Er zijn twee zoons bekend van het echtpaar, waaruit ook blijkt dat ze een tijdje te Stabroek gewoond hebben. Zoon Salomon Nathan Frank werd op 2 december 1796 aldaar geboren. Hij trouwde op 23 juli 1818 te Bergen op Zoom met zijn nicht Elisabeth of Isabella Salomon van Broek, dochter van oom Salomon Lazarus van Broek uit ‘t rijtje hierboven. Salomon Nathan Frank was koopman en winkelier en overleed op 9 februari 1879 te Woensdrecht. Hij is degene die in het kadaster vermeld wordt, óf misschien zijn vader, maar dan werd diens naam verkeerd geschreven/omgedraaid.

De andere zoon, niet vermeld in de stamboom Goudsmit, was Levi Salemon Frank, geboren in de gemeente Woensdrecht rond 1820 (geen geboorteakte gevonden), aldaar overleden op 6 april 1885. Hij was veehandelaar en bleef hoogstwaarschijnlijk ongehuwd. En hij is degene die voorkomt in het boek van Marcel Moors.

frank2

Afbeelding: ‘Hoogerheide en Woensdrecht, toen en nu’, M. Moors, uitgeverij Van Geyt Productions.
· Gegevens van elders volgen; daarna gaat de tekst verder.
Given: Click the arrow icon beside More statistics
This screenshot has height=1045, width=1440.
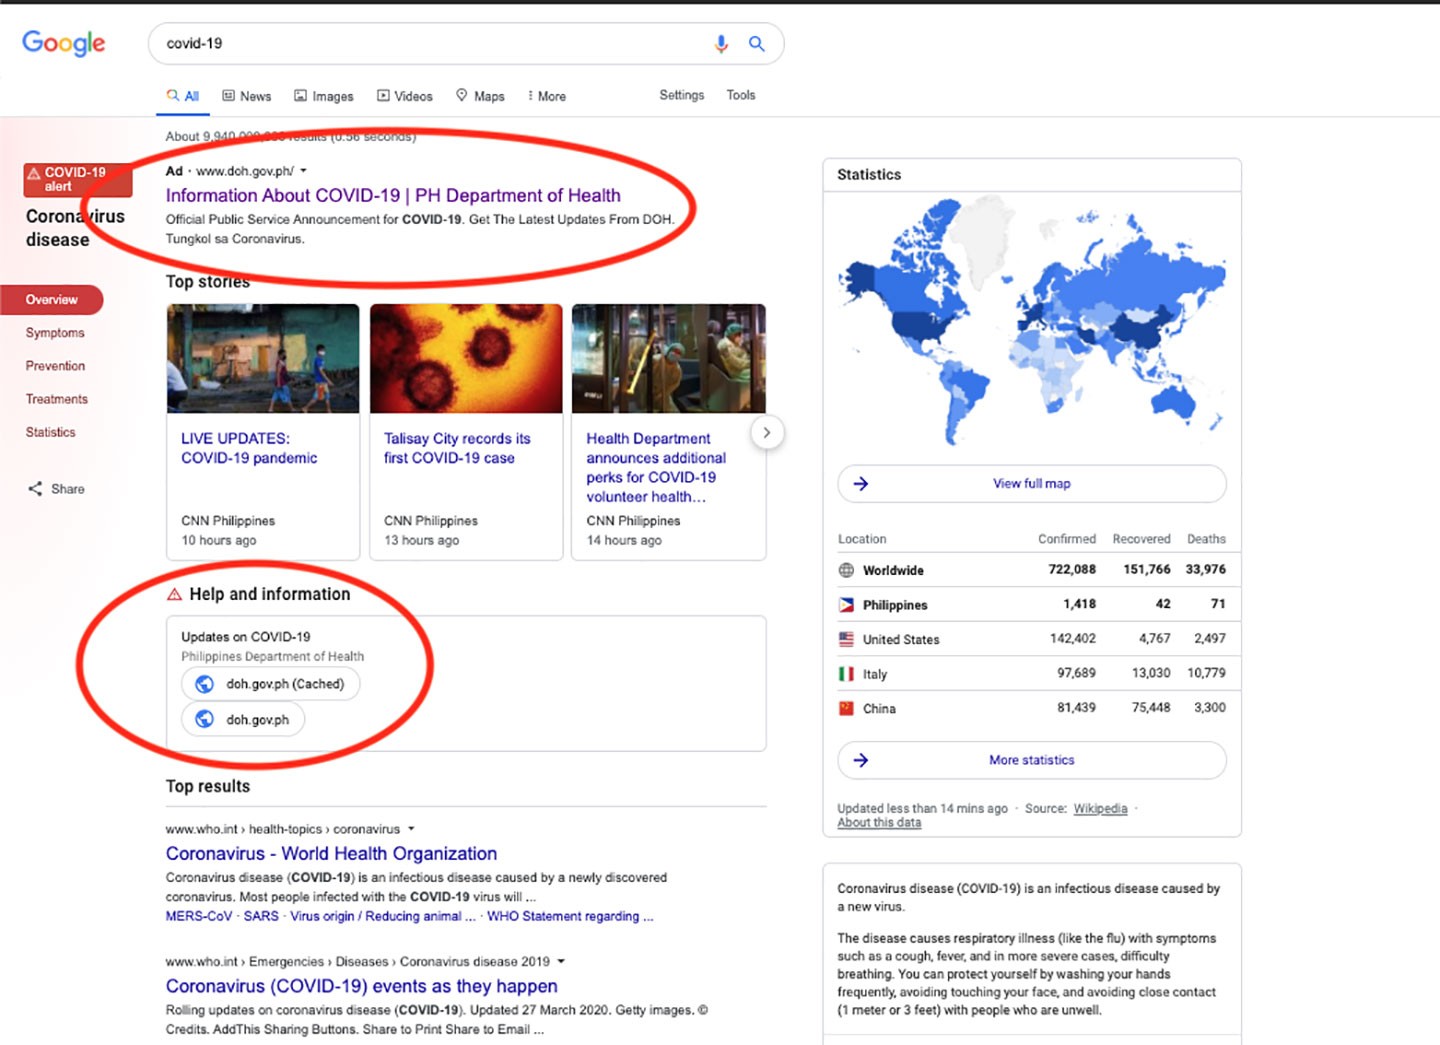Looking at the screenshot, I should click(x=861, y=760).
De het bijschrift bij deze foto luidt: “Het woonhuis van slager Jac. Theuns en zijn vrouw Verhaert stond aan de Ossendrechtseweg vanaf de Putseweg het derde huis links. Daarvoor woonde hier de Joodse veehandelaar Levi Salomon Franck. Slager Theuns had 12 kinderen en was acht jaar slager geweest in Antwerpen. Na Theuns kwam de limonadefabrikant Leon Snepvangers hier wonen.” En wat blijkt, als we naar het kadaster kijken? Het ‘derde huis links aan de Ossendrechtseweg vanaf de Putsweg’, op de foto hierboven afgebeeld, ís perceel D209. Oftewel, voor dat Levi Salomon Frank erin woonde was het pand eigendom van zijn broer, óf van zijn vader. 

Als laatste even naar de boerderij van mijn betovergrootouders Fons de Dooij en Cornelia de Vos (zie kwartierstaatnummers 26 en 27). Deze lag aan de Huijbergsebaan te Hoogerheide, en ik probeer te achterhalen hoe oud dit huisje was en hoe lang ze in bezit van de familie de Vos was. Twee percelen aan de Huijbergsebaan zouden de locatie van dit huisje kunnen zijn: D254 en D261. Beide percelen worden in de lijst van eigenaren aangegeven als ‘s Rijks domein’. Van D261 werd gezegd dat het bouwland was, maar aan de straatkant is toch duidelijk bebouwing te zien. En waarom was er daar bouwland in eigendom van de overheid? Wordt ongetwijfeld vervolgd..

devos-kadaster

Originele afbeelding: Rijksdienst voor Cultureel Erfgoed.